Aug 7, 2011

Managed Care Backlash On Pricing And Utilization Management



While the large shifts in membership towards managed care plans achieved the intended consequences of lessening the high rate of healthcare costs increases during the mid- to late-1990s, there was tremendous resistance from both members and the provider community. With most people having to choose their physician from a directory for the first time in their lives and with both members and providers now forced to run a gamet of utilization controls and rules, it did not take long for public dislike of managed care to grow to noticeable proportions. Managed care in general, and HMOs in particular, became openly villified and commonly ridiculed within the main stream media, in political discussions and even in major motion pictures.
An August 2004 Kaiser Family Foundation survey found significant member dissatisfaction with the results of managed care, in terms of their interraction with providers. Sixty percent felt physicians had been forced to decrease the amount of time spent with patients, as a result of managed care, and 56 percent felt it was more difficult for patients to see a specialist physicians when needed. While an overwhelming 79 percent of those surveyed felt that their employer was doing the best it could to provide affordable health insurance coverage, there were strong feelings that managed care had made no difference in keeping health care costs down (63 percent) and that managed care had contibuted to decreasing the quality of care provided (49 percent).

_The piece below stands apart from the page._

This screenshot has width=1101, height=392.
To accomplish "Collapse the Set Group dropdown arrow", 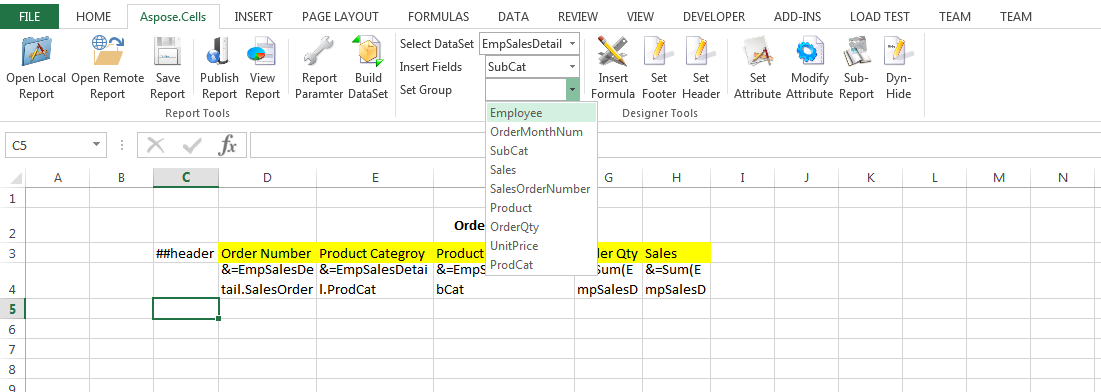I will pyautogui.click(x=573, y=90).
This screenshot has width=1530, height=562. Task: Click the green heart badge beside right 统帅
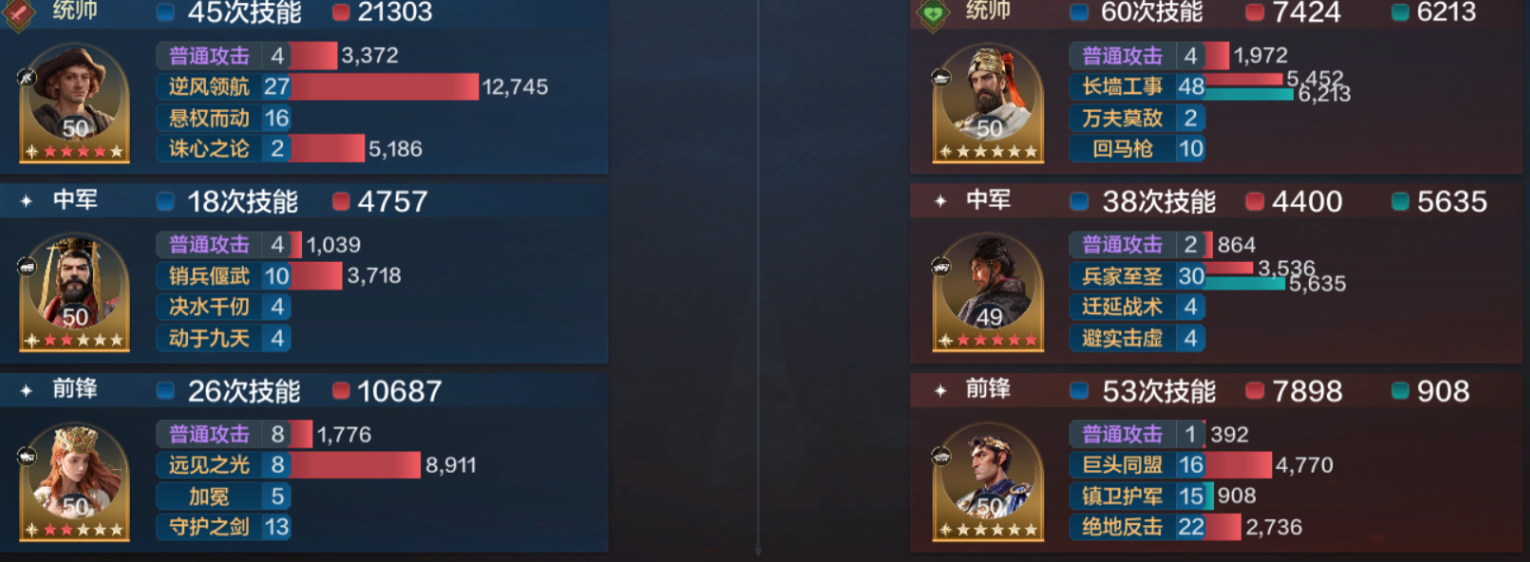[x=933, y=14]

By the late 1990s, many provider organizations and "vertically integrated" health systems (e.g., where a large hospital system also owns a number of physician practices) had formed to bargain for better reimbursement rates and to counter what they perceived as oppressive utilization controls by insurers and HMOs. Even the federal government intervened to protect patients' rights, most notably with the Newborns' and Mothers' Health Protection Act of 1996 (NMHPA), which prohibited most managed care plans from restricting a hospital stay in connection with childbirth to less than 48 hours following a vaginal delivery or 96 hours following a delivery by caesarean section. Prior to that legislation, many HMOs and managed care plans were routinely approving only one day for normal vaginal deliveries.

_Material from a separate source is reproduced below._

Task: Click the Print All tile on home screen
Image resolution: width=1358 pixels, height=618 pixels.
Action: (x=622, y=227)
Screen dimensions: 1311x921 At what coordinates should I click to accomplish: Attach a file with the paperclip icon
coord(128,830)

With mounting public and political pressure, by 2000 many managed care plans, including most of the national insurers, had either discontinued or dramatically scaled back their cost containment efforts. Many opponents of managed care felt these developments signalled the end of managed care as a defining feature of the healthcare industry.
In particular, many managed care plans abandoned capitation as a form of physician reimbursement, although some global cap systems were retained or modified for larger provider groups. Recent studies indicate that most capitation models switched back to discounted fee schedules, although some new physician incentive models have been introduced in various markets, many of which now tie physician incentives to quality measures such as HEDIS (Health Plan Employer Data Information Set) which is issued by the National Committee on Quality Assurance (NCQA). Most managed care plans also eliminated, or greatly reduced their reliance on, the more restrictive forms of utilization management, such as pre-authorization for hospitals stays. Many HMOs also loosened rules regarding specialist from a primary care physician referrals, either for selective specialists (e.g., annual OB/GYN exams) or for all referrals in what has been commonly called "open access" HMO plans. Some HMOs continue to offer full referral plans at a lower cost for those plan sponsors that still want the tighter cost controls.
However, the evidence shows that the relief from price increases in the mid-1990s was not permanent. Trend rates have again risen at double-digit rates since 2001, after many of the pricing and utilization management changes were instituted. 
Whether rising healthcare trend rates are directly attributable to the reduction of managed care controls is difficult to measure, however recent reports indicate that many managed care companies have started to selectively reintroduce utilization controls. Techniques making a revival include tighter concurrent hospital stay reviews and implementing thresholds on the number of treatments for certain procedures (e.g., MRIs, CAT scans). The key difference is that plans are using detailed data analysis to target those services which offer little or no clinical benefit while being careful not to reduce access to potentially beneficial services.
In addition, some managed care companies have begun to introduce new selective provider networks, which focus upon only those providers which have been shown to achieve demonstrable quality outcomes and costeffective results. These "tiered" networks offer the future possibility of refined managed care products, where members can receive highest benefits for using providers from the selective list, a middle level of benefits for the broader network and lowest benefits for non-network providers. Alternatively, the selective network may focus on certain specialties (e.g., cardiology, gastroenterology, orthopedics) and be offered along side existing PPO or HMO network options.
The point of acknowledging these recent developments in the managed care field is to make the reader appreciate the importance of analyzing, in detail, exactly what types of pricing and utilization management techniques are being employed by the managed care plan being examined. Every PPO is not just like every other PPO. Every HMO is not just like every other HMO. Those are just product labels. Remembering that managed care is about process, not products, can help the reader understand what truly differentiates various health plan options.